__Instructions to follow__:
From the records below, copy each line in which the string "Given" occurs.

__Provided material__:

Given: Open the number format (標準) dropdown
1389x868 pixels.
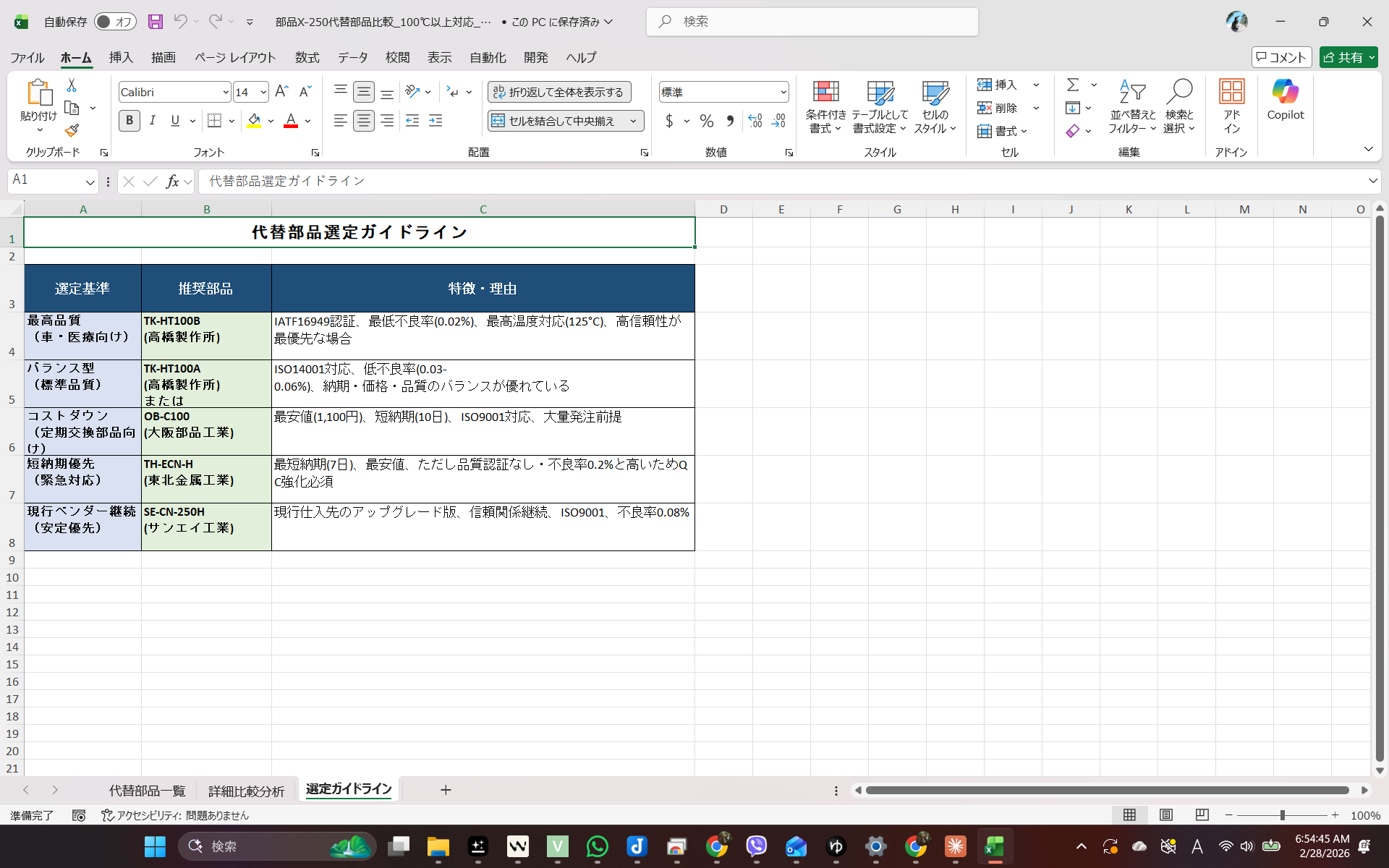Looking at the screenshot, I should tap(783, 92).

...

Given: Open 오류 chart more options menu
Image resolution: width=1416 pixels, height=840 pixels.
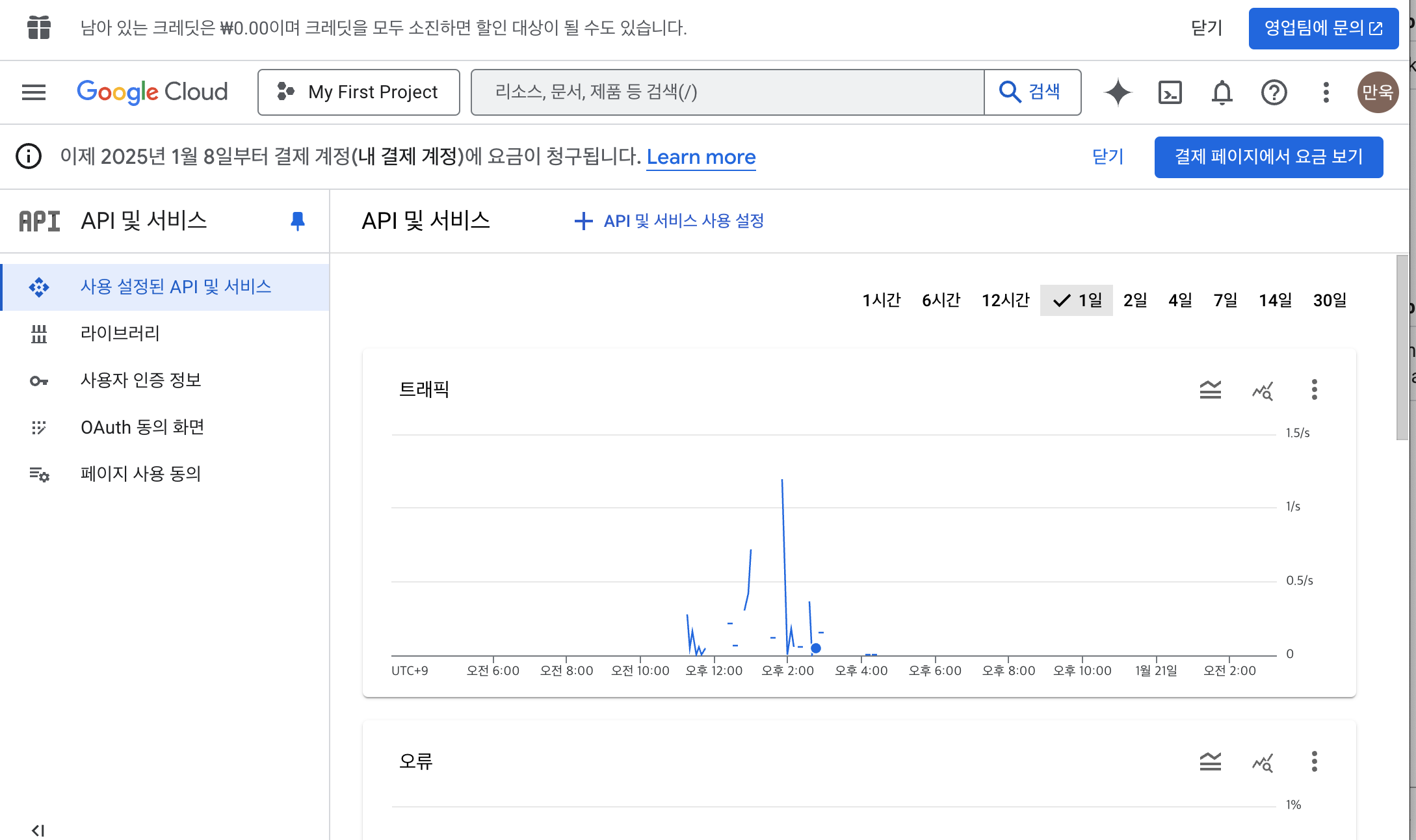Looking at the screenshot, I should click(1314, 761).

__Response__:
Given: Open the number format (標準) dropdown
Given: Open 오류 chart more options menu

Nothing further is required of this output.